Background and Context:
A 28 year comprehensive cancer screening program at Audrain Medical Center in rural Mexico Mo. USA, provides services to 2500 women annually from 25 states of the nation. Over 650 early stage cancers have been diagnosed during the life of the program. A large disparity gap was identified with only 3 documented African American women seeking preventative care in the cancer screening program.
Sisters Hand in Hand proposed that we reach underserved African American women in their places of worship to understand culture barriers, fears, and begin building trusting relationships.
African American women leaders in the faith community were identified and a focus group of 9 women from 3 African American churches was developed. A common mission blossomed connecting underserved women with education and cancer screening services. The women were asked ways to best reach women in their community. Beauty Shops, church services and Juneteenth celebrations were identified to best target outreach activities. Cancer center staff served as a liaison between the faith community and the cancer screening program, offering support, education, and guidance, while the focus group women took ownership of community outreach activities.
Support from key African American stakeholders led to buy-in from the general population of the faith community forging a trusting bond between the community and the cancer screening program.

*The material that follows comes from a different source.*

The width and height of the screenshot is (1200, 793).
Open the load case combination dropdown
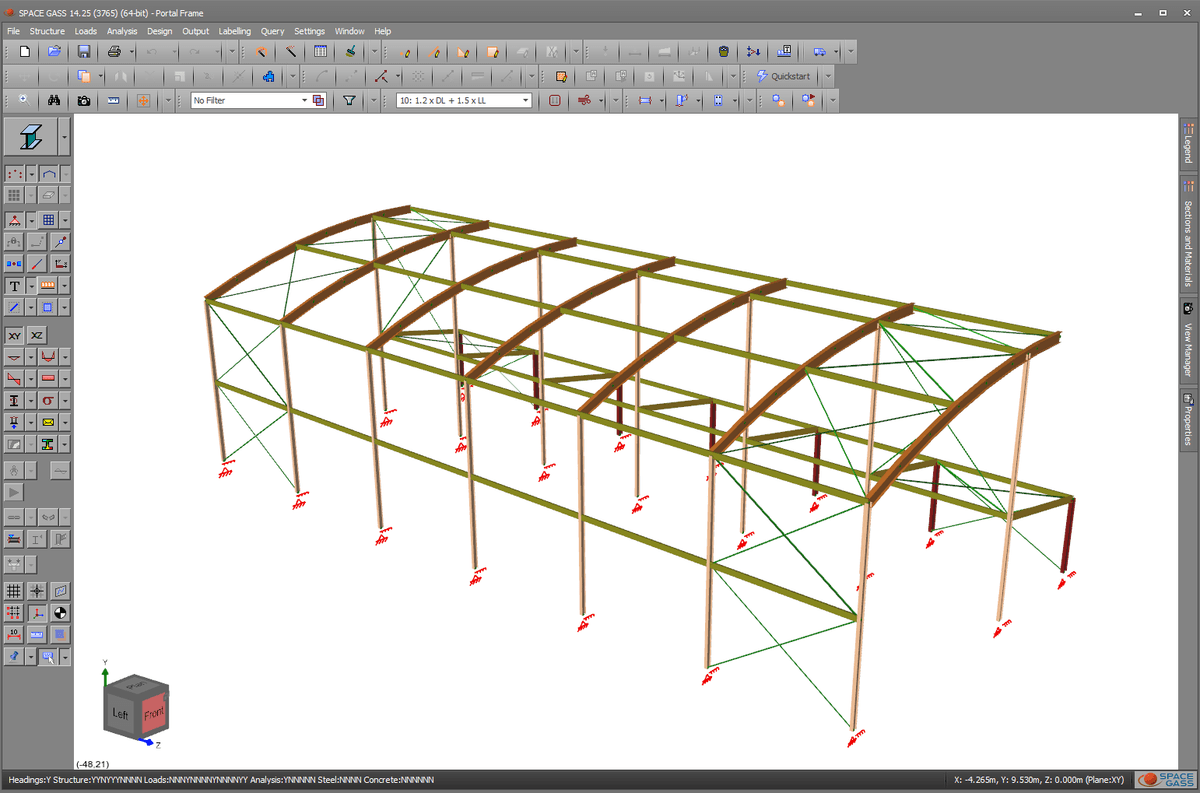(460, 100)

Outcomes/What was learned:
The number of African American women utilizing comprehensive cancer screening services grew from 3 to 187 during the outreach program. Culturally, African American women do not share their personal stories, many fear cancer yet do not talk about it. Trust of the health care system was lacking, but due to the one on one relationship building, reaching women in their place of comfort and faith, the barriers are lowering, communication increasing and screening rates increasing.